Your task:
The data below is to be retyped exactly, line by line.

Supplied material:
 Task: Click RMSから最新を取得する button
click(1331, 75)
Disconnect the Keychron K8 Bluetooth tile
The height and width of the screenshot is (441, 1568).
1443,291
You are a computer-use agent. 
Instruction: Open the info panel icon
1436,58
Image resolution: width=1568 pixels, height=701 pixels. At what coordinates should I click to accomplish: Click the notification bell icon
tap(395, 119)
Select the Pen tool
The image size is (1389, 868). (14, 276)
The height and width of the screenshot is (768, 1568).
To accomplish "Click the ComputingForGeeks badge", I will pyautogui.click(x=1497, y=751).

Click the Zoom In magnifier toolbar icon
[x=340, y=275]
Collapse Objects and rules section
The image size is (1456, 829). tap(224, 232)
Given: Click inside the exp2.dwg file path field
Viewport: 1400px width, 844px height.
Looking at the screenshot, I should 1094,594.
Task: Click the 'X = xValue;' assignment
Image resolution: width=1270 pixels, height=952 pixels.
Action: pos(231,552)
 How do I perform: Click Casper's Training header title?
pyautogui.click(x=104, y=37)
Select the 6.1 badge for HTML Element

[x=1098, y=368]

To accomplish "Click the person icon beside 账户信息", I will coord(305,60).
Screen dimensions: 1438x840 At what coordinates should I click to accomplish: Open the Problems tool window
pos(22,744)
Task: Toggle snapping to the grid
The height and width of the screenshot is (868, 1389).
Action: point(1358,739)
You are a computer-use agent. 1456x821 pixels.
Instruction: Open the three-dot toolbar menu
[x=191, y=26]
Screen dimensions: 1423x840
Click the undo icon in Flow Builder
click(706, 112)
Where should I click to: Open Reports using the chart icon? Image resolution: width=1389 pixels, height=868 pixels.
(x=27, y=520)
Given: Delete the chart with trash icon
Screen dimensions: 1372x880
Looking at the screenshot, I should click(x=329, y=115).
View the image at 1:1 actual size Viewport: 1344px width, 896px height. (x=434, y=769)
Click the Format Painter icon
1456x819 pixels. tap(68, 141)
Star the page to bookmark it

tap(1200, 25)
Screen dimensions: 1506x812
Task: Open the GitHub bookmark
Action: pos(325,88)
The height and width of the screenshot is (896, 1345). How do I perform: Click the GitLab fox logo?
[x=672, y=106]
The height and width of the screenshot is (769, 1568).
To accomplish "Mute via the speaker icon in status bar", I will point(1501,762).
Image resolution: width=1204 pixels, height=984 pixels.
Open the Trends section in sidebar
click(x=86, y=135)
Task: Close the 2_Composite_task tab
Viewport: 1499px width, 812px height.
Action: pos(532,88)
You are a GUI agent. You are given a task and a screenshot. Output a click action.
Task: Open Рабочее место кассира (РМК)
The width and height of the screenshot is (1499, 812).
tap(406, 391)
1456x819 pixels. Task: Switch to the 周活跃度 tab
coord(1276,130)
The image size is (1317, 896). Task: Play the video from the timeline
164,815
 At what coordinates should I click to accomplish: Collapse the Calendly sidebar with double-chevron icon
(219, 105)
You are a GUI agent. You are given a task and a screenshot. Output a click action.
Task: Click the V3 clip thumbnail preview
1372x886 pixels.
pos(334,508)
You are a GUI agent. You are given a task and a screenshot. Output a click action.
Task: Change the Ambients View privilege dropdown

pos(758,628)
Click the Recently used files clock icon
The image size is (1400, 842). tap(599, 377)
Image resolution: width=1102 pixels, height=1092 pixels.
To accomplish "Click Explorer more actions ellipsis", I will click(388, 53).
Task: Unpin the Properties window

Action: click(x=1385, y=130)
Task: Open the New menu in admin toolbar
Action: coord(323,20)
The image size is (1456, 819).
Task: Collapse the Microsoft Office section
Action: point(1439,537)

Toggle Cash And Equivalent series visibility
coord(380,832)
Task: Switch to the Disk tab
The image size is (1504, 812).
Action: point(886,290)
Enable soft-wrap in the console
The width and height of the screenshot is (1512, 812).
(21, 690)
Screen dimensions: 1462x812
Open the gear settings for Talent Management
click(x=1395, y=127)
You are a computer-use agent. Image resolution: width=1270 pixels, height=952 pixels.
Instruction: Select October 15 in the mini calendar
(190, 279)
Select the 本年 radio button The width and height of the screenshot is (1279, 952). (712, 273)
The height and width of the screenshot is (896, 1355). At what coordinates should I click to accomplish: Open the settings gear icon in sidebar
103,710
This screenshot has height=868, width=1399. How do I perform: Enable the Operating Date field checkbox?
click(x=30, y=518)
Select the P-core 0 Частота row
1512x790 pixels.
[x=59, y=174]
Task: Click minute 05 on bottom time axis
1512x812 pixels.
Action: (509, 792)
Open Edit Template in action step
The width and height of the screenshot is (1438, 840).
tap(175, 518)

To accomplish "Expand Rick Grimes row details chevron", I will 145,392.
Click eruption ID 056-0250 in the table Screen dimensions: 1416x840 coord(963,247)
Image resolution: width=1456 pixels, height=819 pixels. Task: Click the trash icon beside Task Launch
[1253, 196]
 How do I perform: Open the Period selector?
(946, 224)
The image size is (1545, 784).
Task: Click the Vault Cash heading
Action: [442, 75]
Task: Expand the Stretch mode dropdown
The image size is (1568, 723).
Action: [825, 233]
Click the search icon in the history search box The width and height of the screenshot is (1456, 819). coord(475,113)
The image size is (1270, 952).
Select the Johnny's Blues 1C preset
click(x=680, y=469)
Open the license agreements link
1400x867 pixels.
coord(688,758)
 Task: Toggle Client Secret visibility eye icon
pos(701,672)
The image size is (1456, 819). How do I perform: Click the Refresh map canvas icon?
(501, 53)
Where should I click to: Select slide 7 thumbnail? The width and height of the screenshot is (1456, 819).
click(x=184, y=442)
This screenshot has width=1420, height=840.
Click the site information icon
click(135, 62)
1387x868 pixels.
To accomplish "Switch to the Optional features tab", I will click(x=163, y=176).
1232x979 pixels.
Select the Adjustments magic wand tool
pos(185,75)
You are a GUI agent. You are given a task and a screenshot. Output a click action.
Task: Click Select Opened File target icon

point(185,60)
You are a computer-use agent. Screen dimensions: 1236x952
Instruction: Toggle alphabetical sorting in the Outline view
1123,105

Worked solution:
 Task: Click RMSから最新を取得する button
click(1331, 75)
Disconnect the Keychron K8 Bluetooth tile
The height and width of the screenshot is (441, 1568).
1443,291
You are a computer-use agent. 
Instruction: Open the info panel icon
1436,58
Image resolution: width=1568 pixels, height=701 pixels. At what coordinates should I click to accomplish: Click the notification bell icon
tap(395, 119)
Select the Pen tool
The image size is (1389, 868). (14, 276)
The height and width of the screenshot is (768, 1568).
To accomplish "Click the ComputingForGeeks badge", I will pyautogui.click(x=1497, y=751).

Click the Zoom In magnifier toolbar icon
[x=340, y=275]
Collapse Objects and rules section
The image size is (1456, 829). tap(224, 232)
Given: Click inside the exp2.dwg file path field
Viewport: 1400px width, 844px height.
Looking at the screenshot, I should 1094,594.
Task: Click the 'X = xValue;' assignment
Image resolution: width=1270 pixels, height=952 pixels.
Action: pos(231,552)
 How do I perform: Click Casper's Training header title?
pyautogui.click(x=104, y=37)
Select the 6.1 badge for HTML Element

[x=1098, y=368]

To accomplish "Click the person icon beside 账户信息", I will coord(305,60).
Screen dimensions: 1438x840 At what coordinates should I click to accomplish: Open the Problems tool window
pos(22,744)
Task: Toggle snapping to the grid
The height and width of the screenshot is (868, 1389).
Action: point(1358,739)
You are a computer-use agent. 1456x821 pixels.
Instruction: Open the three-dot toolbar menu
[x=191, y=26]
Screen dimensions: 1423x840
Click the undo icon in Flow Builder
click(706, 112)
Where should I click to: Open Reports using the chart icon? Image resolution: width=1389 pixels, height=868 pixels.
(x=27, y=520)
Given: Delete the chart with trash icon
Screen dimensions: 1372x880
Looking at the screenshot, I should click(x=329, y=115).
View the image at 1:1 actual size Viewport: 1344px width, 896px height. (x=434, y=769)
Click the Format Painter icon
1456x819 pixels. tap(68, 141)
Star the page to bookmark it

tap(1200, 25)
Screen dimensions: 1506x812
Task: Open the GitHub bookmark
Action: pos(325,88)
The height and width of the screenshot is (896, 1345). How do I perform: Click the GitLab fox logo?
[x=672, y=106]
The height and width of the screenshot is (769, 1568).
To accomplish "Mute via the speaker icon in status bar", I will point(1501,762).
Image resolution: width=1204 pixels, height=984 pixels.
Open the Trends section in sidebar
click(x=86, y=135)
Task: Close the 2_Composite_task tab
Viewport: 1499px width, 812px height.
Action: pos(532,88)
You are a GUI agent. You are given a task and a screenshot. Output a click action.
Task: Open Рабочее место кассира (РМК)
The width and height of the screenshot is (1499, 812).
tap(406, 391)
1456x819 pixels. Task: Switch to the 周活跃度 tab
coord(1276,130)
The image size is (1317, 896). Task: Play the video from the timeline
164,815
 At what coordinates should I click to accomplish: Collapse the Calendly sidebar with double-chevron icon
(219, 105)
You are a GUI agent. You are given a task and a screenshot. Output a click action.
Task: Click the V3 clip thumbnail preview
1372x886 pixels.
pos(334,508)
You are a GUI agent. You are given a task and a screenshot. Output a click action.
Task: Change the Ambients View privilege dropdown

pos(758,628)
Click the Recently used files clock icon
The image size is (1400, 842). tap(599, 377)
Image resolution: width=1102 pixels, height=1092 pixels.
To accomplish "Click Explorer more actions ellipsis", I will click(388, 53).
Task: Unpin the Properties window

Action: click(x=1385, y=130)
Task: Open the New menu in admin toolbar
Action: coord(323,20)
The image size is (1456, 819).
Task: Collapse the Microsoft Office section
Action: point(1439,537)

Toggle Cash And Equivalent series visibility
coord(380,832)
Task: Switch to the Disk tab
The image size is (1504, 812).
Action: point(886,290)
Enable soft-wrap in the console
The width and height of the screenshot is (1512, 812).
(21, 690)
Screen dimensions: 1462x812
Open the gear settings for Talent Management
click(x=1395, y=127)
You are a computer-use agent. Image resolution: width=1270 pixels, height=952 pixels.
Instruction: Select October 15 in the mini calendar
(190, 279)
Select the 本年 radio button The width and height of the screenshot is (1279, 952). (712, 273)
The height and width of the screenshot is (896, 1355). At what coordinates should I click to accomplish: Open the settings gear icon in sidebar
103,710
This screenshot has height=868, width=1399. How do I perform: Enable the Operating Date field checkbox?
click(x=30, y=518)
Select the P-core 0 Частота row
1512x790 pixels.
[x=59, y=174]
Task: Click minute 05 on bottom time axis
1512x812 pixels.
Action: (509, 792)
Open Edit Template in action step
The width and height of the screenshot is (1438, 840).
tap(175, 518)

To accomplish "Expand Rick Grimes row details chevron", I will 145,392.
Click eruption ID 056-0250 in the table Screen dimensions: 1416x840 coord(963,247)
Image resolution: width=1456 pixels, height=819 pixels. Task: Click the trash icon beside Task Launch
[1253, 196]
 How do I perform: Open the Period selector?
(946, 224)
The image size is (1545, 784).
Task: Click the Vault Cash heading
Action: [442, 75]
Task: Expand the Stretch mode dropdown
The image size is (1568, 723).
Action: [825, 233]
Click the search icon in the history search box The width and height of the screenshot is (1456, 819). coord(475,113)
The image size is (1270, 952).
Select the Johnny's Blues 1C preset
click(x=680, y=469)
Open the license agreements link
1400x867 pixels.
coord(688,758)
 Task: Toggle Client Secret visibility eye icon
pos(701,672)
The image size is (1456, 819). How do I perform: Click the Refresh map canvas icon?
(501, 53)
Where should I click to: Select slide 7 thumbnail? The width and height of the screenshot is (1456, 819).
click(x=184, y=442)
This screenshot has width=1420, height=840.
Click the site information icon
click(135, 62)
1387x868 pixels.
To accomplish "Switch to the Optional features tab", I will click(x=163, y=176).
1232x979 pixels.
Select the Adjustments magic wand tool
pos(185,75)
You are a GUI agent. You are given a task and a screenshot. Output a click action.
Task: Click Select Opened File target icon

point(185,60)
You are a computer-use agent. Screen dimensions: 1236x952
Instruction: Toggle alphabetical sorting in the Outline view
1123,105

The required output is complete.